━━ ИСХОДНЫЙ ТЕКСТ
Крик безмолвия (записки генерала)
Шрифт:
Кончилась уборочная страда на скошенных золотистых полях Кубани, на какое-то время наступала пауза, но первый секретарь крайкома всегда был в творческом порыве. Родилась идея: сохранить последний сноп богатого урожая, как символ трудовой победы. И послать этот сноп Л. И. Брежневу. На символической ленте, опоясывавшей вазу вместо снопа, написали:
Человеку
С любовью к людям от матери,
Мудрому
От народа.
Степенному от земли,
Твердому от металла,
Патриоту от Родины,
Герою от труда и войны,
Интернационалисту
От пролетариата.
Творцу мира
От
Коммунисту
От Ленина,
Вождю нашей партии
Леониду Ильичу Брежневу.
Сергей Федорович был очень доволен этой находкой, хотя в ней был явный, до тошноты слащавый перебор. Надпись сложилась не в поле и не в сердцах хлеборобов, как утверждал Сергей Федорович, а в кабинете с помощью людей, сочинявших стихи. Ничего народного в ней не было, стиль не тот, но зато еще никто ничего подобного не придумал. Льстивая новинка в упаковке полетела в Москву.
Здравица Леониду Ильичу была оригинальной, но ожидаемой сенсации не вызвала. Все это было уже сказано и не раз, только другими словами в другой упаковке.
Надо было что-то другое, ближе к жизни. Осенила мысль: «Запах хлеба не совместим с запахом табака!» В этом уже что-то есть. И развернулась борьба с курением — одна из незабываемых страниц в летописи деяний С. Ф. Медунова на Кубани. Сам он не курил. Чистоту воздуха и свежий запах в своем кабинете поддерживал степными травами, разложенными на полированном столике в углу около рабочего стола. Курильщик сразу обнаруживал себя, как только переступал порог.
В крайкомовских ведомствах курение было запрещено. Везде появились плакаты и надписи: «У нас не курят». Дело дошло до того, что в Сочинских ресторанах вспыхивали скандалы с курильщиками из других регионов, где запрета на курение не было.
━━━━
━━ ПРЕДОСТАВЛЕННЫЕ ДАННЫЕ
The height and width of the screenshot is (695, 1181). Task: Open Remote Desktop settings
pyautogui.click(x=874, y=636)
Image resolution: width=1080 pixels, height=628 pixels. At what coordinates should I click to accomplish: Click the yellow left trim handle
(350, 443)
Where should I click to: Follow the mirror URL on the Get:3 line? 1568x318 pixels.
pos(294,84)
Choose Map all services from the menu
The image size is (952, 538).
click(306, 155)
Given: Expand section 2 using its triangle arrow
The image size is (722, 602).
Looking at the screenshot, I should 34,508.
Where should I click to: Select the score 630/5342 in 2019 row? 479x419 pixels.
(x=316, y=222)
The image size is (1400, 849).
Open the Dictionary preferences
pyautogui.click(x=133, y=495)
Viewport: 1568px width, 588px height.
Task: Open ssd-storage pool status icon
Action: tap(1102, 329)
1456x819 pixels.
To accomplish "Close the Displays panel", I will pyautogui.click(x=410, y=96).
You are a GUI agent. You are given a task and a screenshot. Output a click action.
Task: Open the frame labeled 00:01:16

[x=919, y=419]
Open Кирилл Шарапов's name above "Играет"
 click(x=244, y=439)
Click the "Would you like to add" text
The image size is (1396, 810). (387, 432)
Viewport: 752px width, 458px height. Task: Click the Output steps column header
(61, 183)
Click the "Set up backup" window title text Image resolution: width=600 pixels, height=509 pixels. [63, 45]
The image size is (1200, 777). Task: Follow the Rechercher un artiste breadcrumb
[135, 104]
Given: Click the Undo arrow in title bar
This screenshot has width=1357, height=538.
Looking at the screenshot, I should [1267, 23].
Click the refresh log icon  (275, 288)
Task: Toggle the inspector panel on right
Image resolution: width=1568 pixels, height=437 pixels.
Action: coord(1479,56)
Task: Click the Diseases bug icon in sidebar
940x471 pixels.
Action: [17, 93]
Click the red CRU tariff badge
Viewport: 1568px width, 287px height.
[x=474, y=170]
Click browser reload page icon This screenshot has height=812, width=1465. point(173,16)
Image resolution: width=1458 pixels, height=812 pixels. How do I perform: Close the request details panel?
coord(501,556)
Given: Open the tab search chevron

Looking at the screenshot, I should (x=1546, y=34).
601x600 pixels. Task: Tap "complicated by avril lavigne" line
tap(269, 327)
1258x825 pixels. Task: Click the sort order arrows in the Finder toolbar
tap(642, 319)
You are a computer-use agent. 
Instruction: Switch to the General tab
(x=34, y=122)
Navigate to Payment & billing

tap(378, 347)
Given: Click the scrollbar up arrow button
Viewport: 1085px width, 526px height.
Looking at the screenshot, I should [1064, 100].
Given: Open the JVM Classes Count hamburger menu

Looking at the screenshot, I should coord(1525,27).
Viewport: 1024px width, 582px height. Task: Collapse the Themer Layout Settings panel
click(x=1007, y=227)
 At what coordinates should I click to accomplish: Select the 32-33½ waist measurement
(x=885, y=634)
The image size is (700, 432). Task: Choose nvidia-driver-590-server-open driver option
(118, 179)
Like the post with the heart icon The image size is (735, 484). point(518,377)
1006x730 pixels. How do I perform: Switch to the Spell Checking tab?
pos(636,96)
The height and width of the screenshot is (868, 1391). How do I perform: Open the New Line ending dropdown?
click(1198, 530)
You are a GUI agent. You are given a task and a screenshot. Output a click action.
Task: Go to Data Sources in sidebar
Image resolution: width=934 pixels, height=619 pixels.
━━━━
**ЧТО СДЕЛАТЬ:** Извлеките исходный текст полностью, сохранив каждое слово и знак без изменений. Записи никак не связаны с исходным текстом.

**РЕЗУЛЬТАТ ЗАДАНИЯ:**
Крик безмолвия (записки генерала)
Шрифт:
Кончилась уборочная страда на скошенных золотистых полях Кубани, на какое-то время наступала пауза, но первый секретарь крайкома всегда был в творческом порыве. Родилась идея: сохранить последний сноп богатого урожая, как символ трудовой победы. И послать этот сноп Л. И. Брежневу. На символической ленте, опоясывавшей вазу вместо снопа, написали:
Человеку
С любовью к людям от матери,
Мудрому
От народа.
Степенному от земли,
Твердому от металла,
Патриоту от Родины,
Герою от труда и войны,
Интернационалисту
От пролетариата.
Творцу мира
От
Коммунисту
От Ленина,
Вождю нашей партии
Леониду Ильичу Брежневу.
Сергей Федорович был очень доволен этой находкой, хотя в ней был явный, до тошноты слащавый перебор. Надпись сложилась не в поле и не в сердцах хлеборобов, как утверждал Сергей Федорович, а в кабинете с помощью людей, сочинявших стихи. Ничего народного в ней не было, стиль не тот, но зато еще никто ничего подобного не придумал. Льстивая новинка в упаковке полетела в Москву.
Здравица Леониду Ильичу была оригинальной, но ожидаемой сенсации не вызвала. Все это было уже сказано и не раз, только другими словами в другой упаковке.
Надо было что-то другое, ближе к жизни. Осенила мысль: «Запах хлеба не совместим с запахом табака!» В этом уже что-то есть. И развернулась борьба с курением — одна из незабываемых страниц в летописи деяний С. Ф. Медунова на Кубани. Сам он не курил. Чистоту воздуха и свежий запах в своем кабинете поддерживал степными травами, разложенными на полированном столике в углу около рабочего стола. Курильщик сразу обнаруживал себя, как только переступал порог.
В крайкомовских ведомствах курение было запрещено. Везде появились плакаты и надписи: «У нас не курят». Дело дошло до того, что в Сочинских ресторанах вспыхивали скандалы с курильщиками из других регионов, где запрета на курение не было.